_Brief_
Return the data below exactly, but only from the line containing "Given: Tap the 9:41 clock time" through the line containing "Looking at the screenshot, I should tap(774, 1614).", with both of those lines included.

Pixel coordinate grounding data
※ ※ ※

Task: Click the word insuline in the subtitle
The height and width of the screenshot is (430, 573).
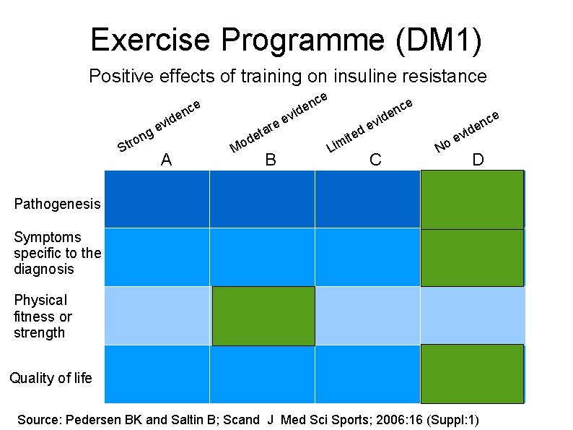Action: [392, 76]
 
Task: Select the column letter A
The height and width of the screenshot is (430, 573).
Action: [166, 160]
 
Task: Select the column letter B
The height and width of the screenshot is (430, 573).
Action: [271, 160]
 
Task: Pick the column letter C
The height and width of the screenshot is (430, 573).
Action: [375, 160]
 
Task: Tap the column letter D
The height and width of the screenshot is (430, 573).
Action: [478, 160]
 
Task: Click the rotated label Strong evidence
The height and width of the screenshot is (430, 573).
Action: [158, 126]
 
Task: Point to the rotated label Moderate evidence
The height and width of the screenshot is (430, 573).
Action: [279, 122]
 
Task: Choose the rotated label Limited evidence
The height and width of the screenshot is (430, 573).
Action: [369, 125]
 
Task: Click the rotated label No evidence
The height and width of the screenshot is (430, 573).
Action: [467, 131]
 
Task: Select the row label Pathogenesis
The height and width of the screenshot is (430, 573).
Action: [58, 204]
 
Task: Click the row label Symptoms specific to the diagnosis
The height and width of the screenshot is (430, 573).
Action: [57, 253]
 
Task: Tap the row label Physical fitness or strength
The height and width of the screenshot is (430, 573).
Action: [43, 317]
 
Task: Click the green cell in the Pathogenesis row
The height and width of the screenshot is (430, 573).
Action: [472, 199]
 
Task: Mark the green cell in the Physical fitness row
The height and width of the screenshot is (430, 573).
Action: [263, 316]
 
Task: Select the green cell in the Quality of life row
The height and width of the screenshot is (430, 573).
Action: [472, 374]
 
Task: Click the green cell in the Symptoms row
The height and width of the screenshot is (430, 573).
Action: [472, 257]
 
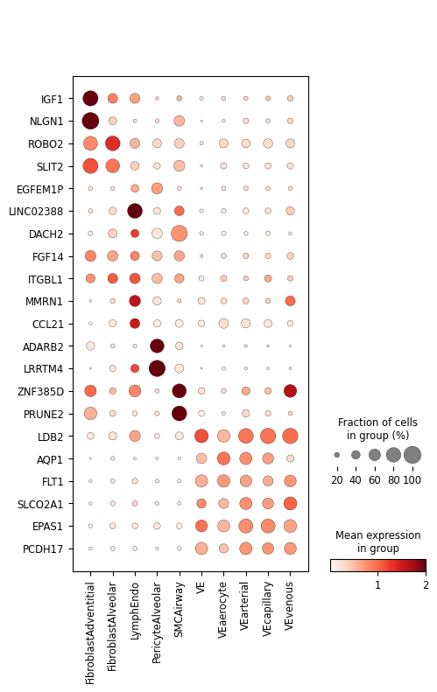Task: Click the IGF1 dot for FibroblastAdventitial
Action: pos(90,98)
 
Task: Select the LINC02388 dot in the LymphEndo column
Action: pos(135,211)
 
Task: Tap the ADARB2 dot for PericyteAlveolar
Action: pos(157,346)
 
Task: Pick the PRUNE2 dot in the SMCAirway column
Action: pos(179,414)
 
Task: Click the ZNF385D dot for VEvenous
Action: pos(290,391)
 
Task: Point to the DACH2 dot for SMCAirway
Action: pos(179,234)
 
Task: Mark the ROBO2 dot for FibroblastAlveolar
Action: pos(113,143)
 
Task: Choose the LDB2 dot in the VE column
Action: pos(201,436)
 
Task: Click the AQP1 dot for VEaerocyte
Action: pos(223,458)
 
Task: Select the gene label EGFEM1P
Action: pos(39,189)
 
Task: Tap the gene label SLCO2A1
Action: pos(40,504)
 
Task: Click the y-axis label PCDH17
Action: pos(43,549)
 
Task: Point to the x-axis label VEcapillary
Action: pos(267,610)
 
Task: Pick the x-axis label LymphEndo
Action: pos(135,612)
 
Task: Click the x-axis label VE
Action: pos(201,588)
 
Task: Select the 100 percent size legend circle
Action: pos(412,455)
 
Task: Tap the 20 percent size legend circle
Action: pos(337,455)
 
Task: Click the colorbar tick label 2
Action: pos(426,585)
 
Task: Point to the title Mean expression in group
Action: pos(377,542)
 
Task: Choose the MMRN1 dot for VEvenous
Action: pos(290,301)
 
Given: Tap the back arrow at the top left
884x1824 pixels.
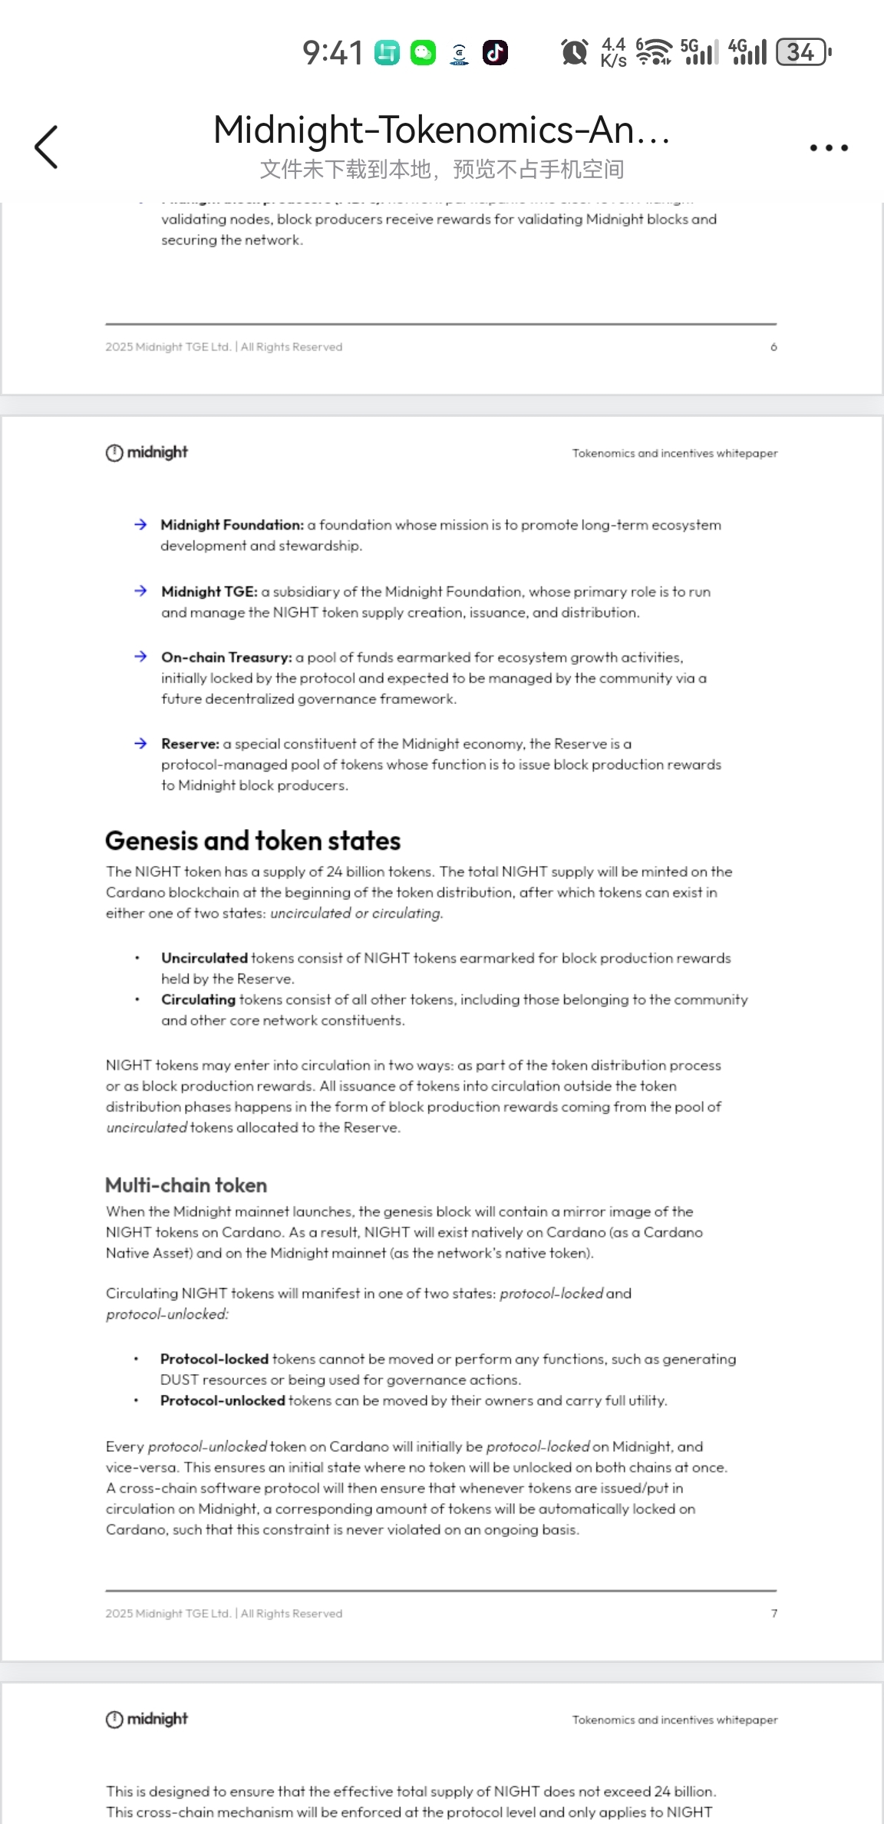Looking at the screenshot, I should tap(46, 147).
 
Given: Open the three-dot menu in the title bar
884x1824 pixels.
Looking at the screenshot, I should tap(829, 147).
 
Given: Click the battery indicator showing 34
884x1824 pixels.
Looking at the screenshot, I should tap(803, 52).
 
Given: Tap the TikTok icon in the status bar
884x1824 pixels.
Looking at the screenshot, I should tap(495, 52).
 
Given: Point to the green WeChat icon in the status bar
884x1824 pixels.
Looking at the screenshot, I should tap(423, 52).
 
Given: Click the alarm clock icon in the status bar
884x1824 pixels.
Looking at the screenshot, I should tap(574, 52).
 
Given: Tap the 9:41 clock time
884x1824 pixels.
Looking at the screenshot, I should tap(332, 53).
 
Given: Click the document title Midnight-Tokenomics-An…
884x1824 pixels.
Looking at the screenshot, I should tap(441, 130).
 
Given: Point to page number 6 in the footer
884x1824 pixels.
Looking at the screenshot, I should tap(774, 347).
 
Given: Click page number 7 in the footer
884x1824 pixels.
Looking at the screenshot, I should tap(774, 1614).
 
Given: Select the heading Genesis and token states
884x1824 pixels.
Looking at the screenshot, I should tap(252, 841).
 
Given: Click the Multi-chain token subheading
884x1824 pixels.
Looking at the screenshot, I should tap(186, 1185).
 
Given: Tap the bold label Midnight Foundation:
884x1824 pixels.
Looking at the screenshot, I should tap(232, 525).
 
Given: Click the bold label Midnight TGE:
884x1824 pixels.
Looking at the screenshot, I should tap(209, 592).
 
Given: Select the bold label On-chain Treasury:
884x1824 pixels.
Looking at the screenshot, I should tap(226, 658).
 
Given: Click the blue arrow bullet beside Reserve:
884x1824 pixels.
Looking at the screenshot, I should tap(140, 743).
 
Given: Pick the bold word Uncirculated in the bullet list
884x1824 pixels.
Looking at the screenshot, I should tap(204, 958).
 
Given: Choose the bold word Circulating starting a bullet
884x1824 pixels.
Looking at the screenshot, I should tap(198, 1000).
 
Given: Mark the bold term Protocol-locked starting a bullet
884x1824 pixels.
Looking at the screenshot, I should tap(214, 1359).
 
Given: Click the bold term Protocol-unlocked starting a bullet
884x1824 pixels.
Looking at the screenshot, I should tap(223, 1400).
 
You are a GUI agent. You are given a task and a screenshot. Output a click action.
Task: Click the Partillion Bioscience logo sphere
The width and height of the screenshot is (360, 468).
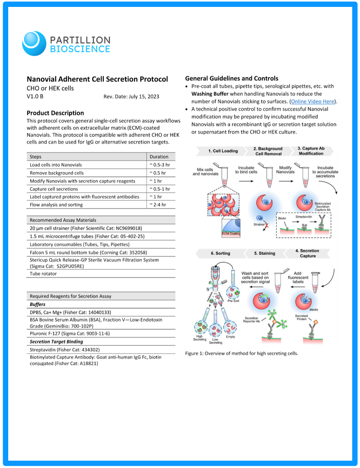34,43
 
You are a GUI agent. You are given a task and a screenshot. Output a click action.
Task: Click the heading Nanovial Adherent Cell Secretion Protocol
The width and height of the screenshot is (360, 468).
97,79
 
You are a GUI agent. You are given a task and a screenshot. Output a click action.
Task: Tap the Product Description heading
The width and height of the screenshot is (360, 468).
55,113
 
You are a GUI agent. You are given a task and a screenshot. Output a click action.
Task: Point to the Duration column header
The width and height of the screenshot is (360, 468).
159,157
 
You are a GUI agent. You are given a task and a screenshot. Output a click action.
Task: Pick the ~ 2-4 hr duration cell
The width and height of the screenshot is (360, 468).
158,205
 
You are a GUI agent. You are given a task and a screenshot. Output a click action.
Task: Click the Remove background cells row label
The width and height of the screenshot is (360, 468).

※ ※ ※

_Answer to the exercise_
Given: Tap the 9:41 clock time
884x1824 pixels.
Looking at the screenshot, I should tap(332, 53).
 
Given: Click the document title Midnight-Tokenomics-An…
884x1824 pixels.
Looking at the screenshot, I should tap(441, 130).
 
Given: Point to page number 6 in the footer
884x1824 pixels.
Looking at the screenshot, I should tap(774, 347).
 
Given: Click page number 7 in the footer
884x1824 pixels.
Looking at the screenshot, I should tap(774, 1614).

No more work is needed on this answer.